Crooke Hernandez, MSC
La grandeza del ser humano
La humildad se define como virtud que consiste en el conocimiento de las propias limitaciones
y debilidades y en obrar de acuerdo con ese conocimiento (RAE). Traigo al presente esa frase a ritmo de diccionario del P. Martín Luzón,
msc: “Humildad viene del latín humilita – humus de tierra”.
A veces parece que es difícil de entender que, como
humanos, tenemos muchas razones para ser humildes, pues casi todo lo que somos
y mucho de lo que tenemos nos ha sido dado. Para empezar, la vida, ese milagro
propiciado por nuestros padres e iniciativa de Dios. Lo mismo podría decirse
por ejemplo de la sabiduría, la vocación a la vida religiosa y otros talentos.

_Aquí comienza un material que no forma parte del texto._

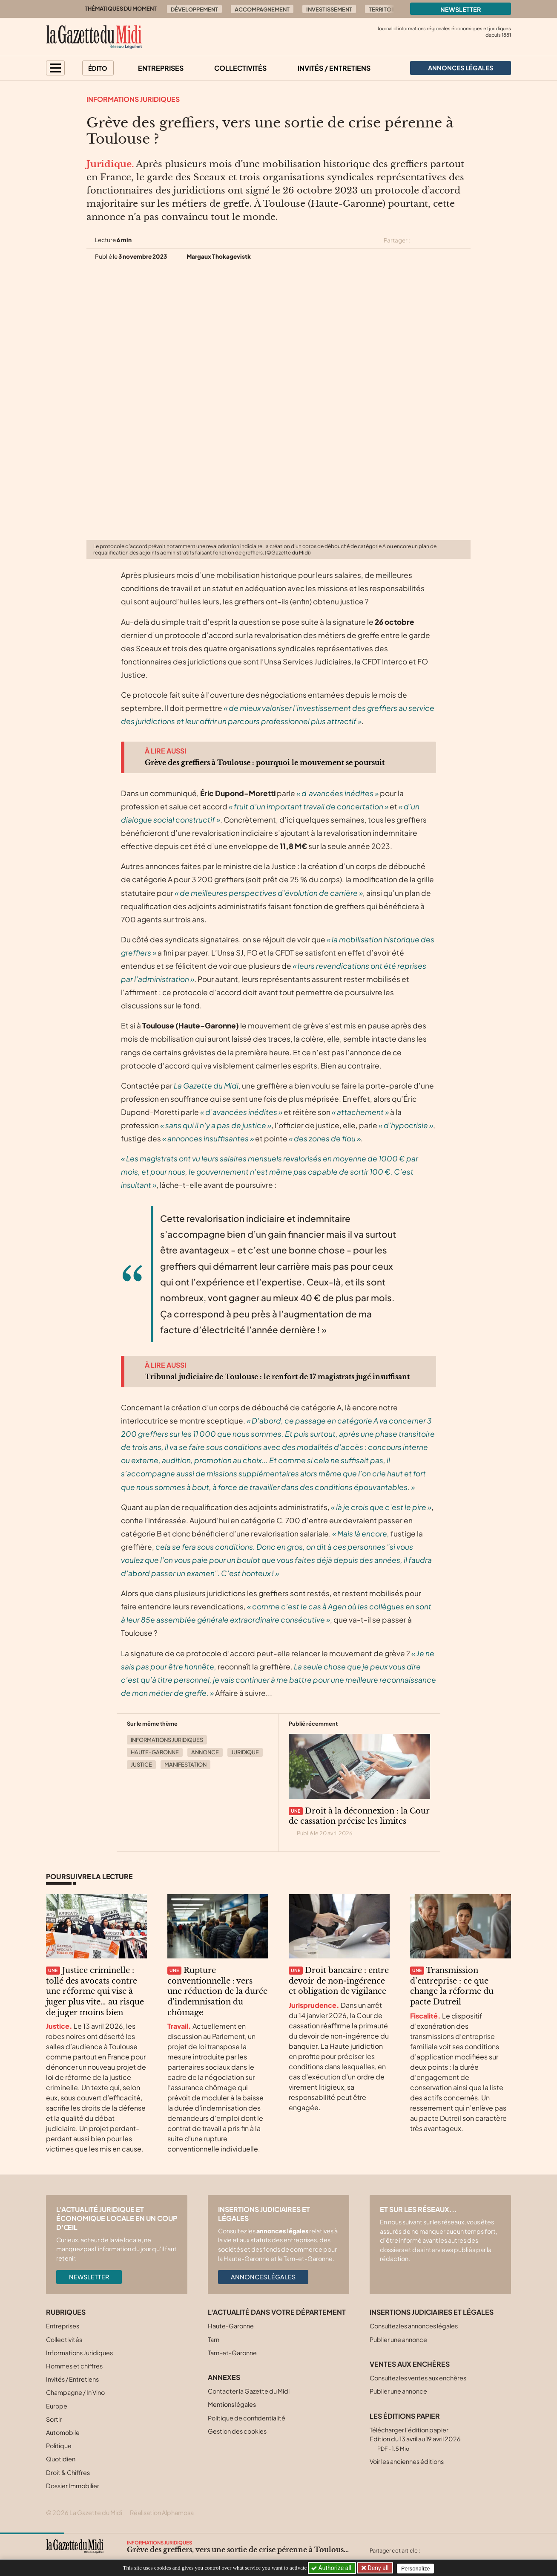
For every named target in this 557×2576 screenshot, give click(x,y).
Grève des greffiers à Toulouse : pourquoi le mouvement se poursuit (265, 762)
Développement (194, 9)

Nada de todo eso es el resultado de la habilidad o la pericia de uno. Todo es,
en realidad, un regalo del cielo. De ahí que a medida que pasan los años de
vida, muchas personas se sientan humildes y profundamente agradecidas por dones
que no pidieron, pero que recibieron de manera completamente gratis.

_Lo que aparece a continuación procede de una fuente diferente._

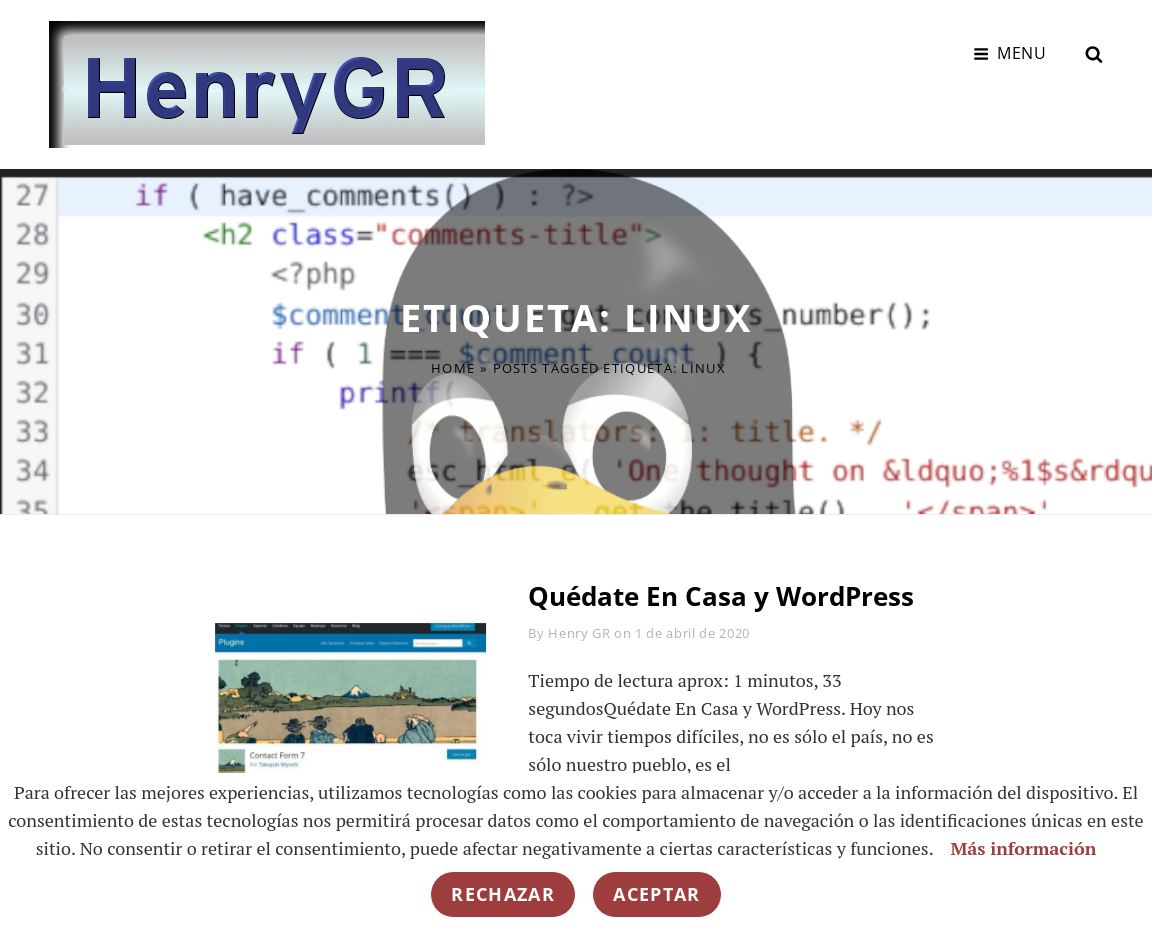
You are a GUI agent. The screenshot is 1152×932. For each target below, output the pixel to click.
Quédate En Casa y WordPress (721, 596)
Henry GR (579, 633)
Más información (1023, 848)
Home (453, 368)
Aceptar (656, 894)
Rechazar (503, 894)
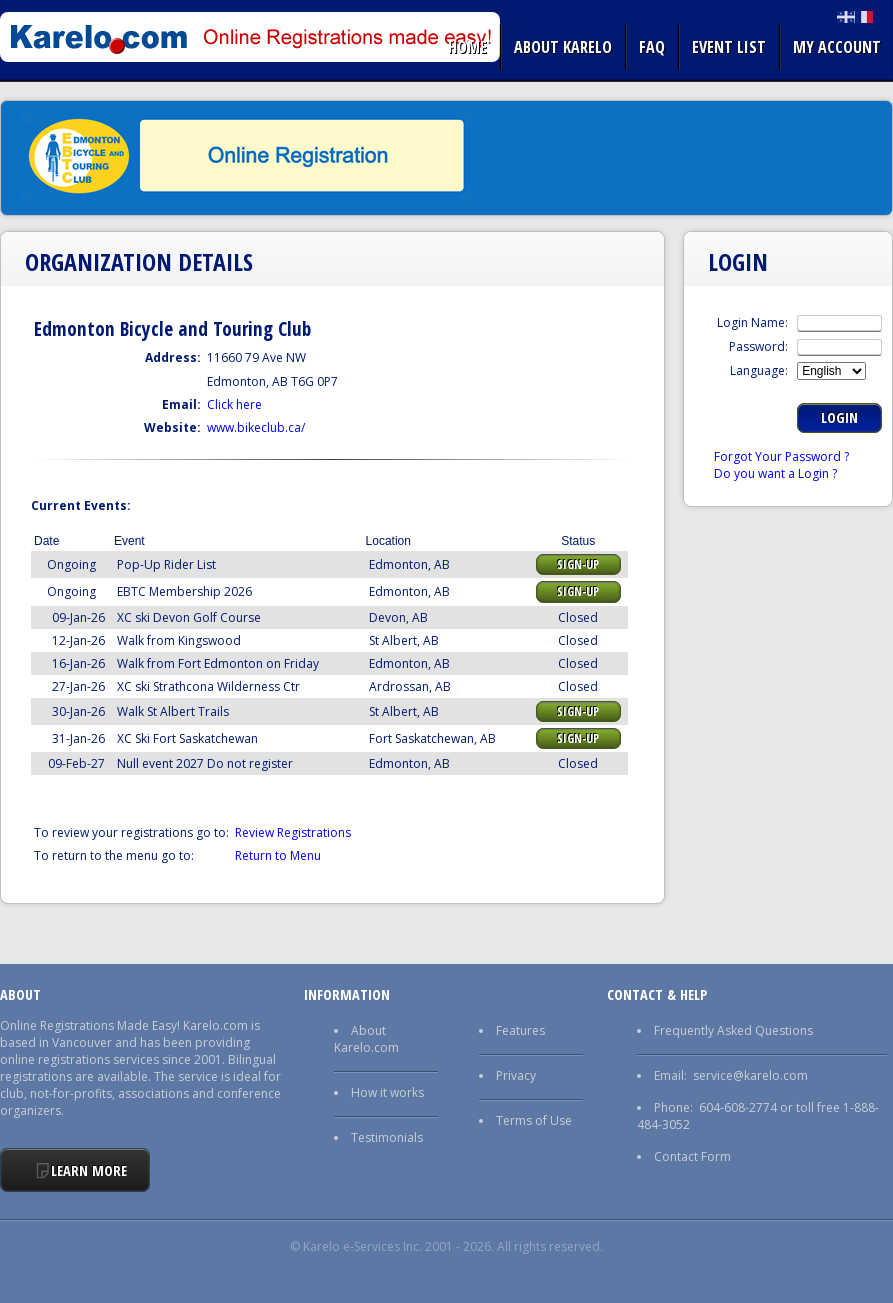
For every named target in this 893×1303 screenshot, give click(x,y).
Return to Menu (278, 855)
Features (520, 1030)
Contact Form (692, 1156)
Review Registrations (293, 832)
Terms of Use (534, 1120)
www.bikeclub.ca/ (256, 427)
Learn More (89, 1170)
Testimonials (387, 1137)
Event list (729, 47)
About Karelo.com (366, 1039)
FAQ (652, 47)
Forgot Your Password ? (781, 456)
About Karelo (563, 47)
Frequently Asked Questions (733, 1030)
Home (467, 47)
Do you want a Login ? (775, 473)
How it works (387, 1092)
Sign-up (578, 564)
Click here (234, 404)
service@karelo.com (750, 1075)
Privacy (516, 1075)
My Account (837, 47)
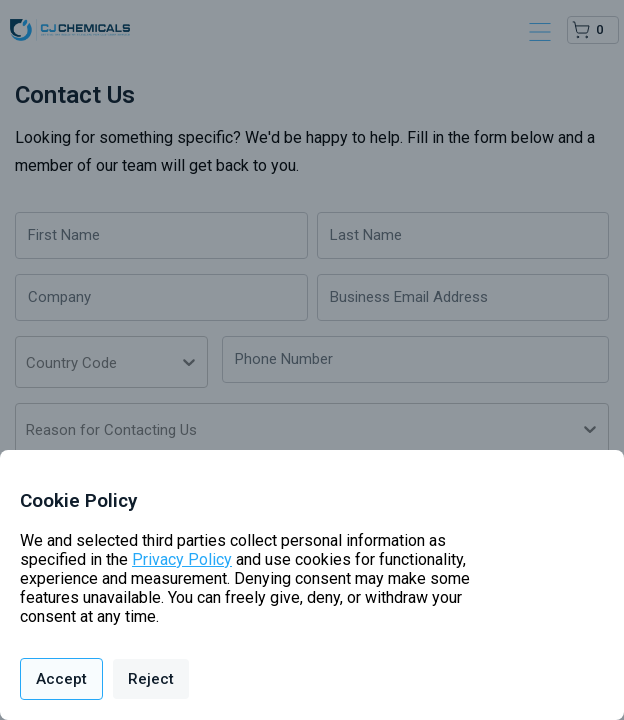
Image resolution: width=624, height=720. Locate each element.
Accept (61, 679)
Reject (151, 679)
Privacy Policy (182, 559)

Nadie desea estar mucho tiempo con alguien
orgulloso o arrogante. Tampoco con alguien que nunca pide perdón por sus
faltas. En cambio, una persona humilde, consciente de sus limitaciones y que
actúa en armonía con ello, es siempre apreciada por la mayoría de la gente.

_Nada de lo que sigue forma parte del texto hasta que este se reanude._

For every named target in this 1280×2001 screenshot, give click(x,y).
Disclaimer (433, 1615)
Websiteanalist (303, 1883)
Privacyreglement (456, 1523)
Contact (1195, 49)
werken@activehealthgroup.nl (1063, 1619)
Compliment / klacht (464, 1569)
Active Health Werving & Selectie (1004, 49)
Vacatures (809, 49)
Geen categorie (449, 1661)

Según el Evangelio, la humildad no es cualquier
cosa; es nada menos que un fruto del Espíritu de Dios:
“En cambio, lo que el Espíritu
produce es amor, alegría, paz, paciencia, amabilidad, bondad, fidelidad, humildad y dominio propio. Contra tales cosas no hay ley”
(Gálatas 5, 22-23).
En las Escrituras aparecen
ejemplos de personas que fueron, es verdad, grandes en fama, pero que también
fueron humildes. Por ejemplo, de Moisés se dice que “era un hombre muy humilde, más que cualquier otro hombre sobre la
faz de la tierra” (Nm 12, 3). Había tenido la oportunidad y el desafío
de ser instrumento de Dios para sacar al pueblo de Israel de la esclavitud de
Egipto, toda una hazaña en su día, pero todavía supo mantener una mentalidad
humilde (heb. anava, ‘mansedumbre’) la mayor parte de
su vida.
Cuando una joven judía
llamada María fue elegida por Dios para traer a su Hijo a la tierra, ésta
exclamó agradecida:
“Mi alma engrandece al
Señor, y mi espíritu se regocija en Dios mi Salvador. Porque ha
mirado la humilde condición de esta su sierva; pues he aquí,
desde ahora en adelante todas las generaciones me tendrán por bienaventurada”
(Lc 1, 46-48).
María reconocía su ‘humilde condición’, pero Dios no veía en ella más que una inmensa
grandeza de corazón. De ahí que fuera elegida. Por eso se dice que “Dios se opone a los orgullosos, pero ayuda con su bondad a los
humildes” (1 Pe 5, 5).
Julio Chevalier dijo: “Estoy en sus manos. El hará de
mí lo que juzgue conveniente” (Constituciones MSC). La humildad radica el dejar
a Dios ser Dios en nuestras vidas, sin condiciones, sin darnos a medias, más
bien darnos por entero. Pero estamos en una sociedad cambiante, que ha
confundido el ser humilde con el populismo o con la forma de actuar. Más bien
de apariencia, de momento o para ganar cosas en la sociedad.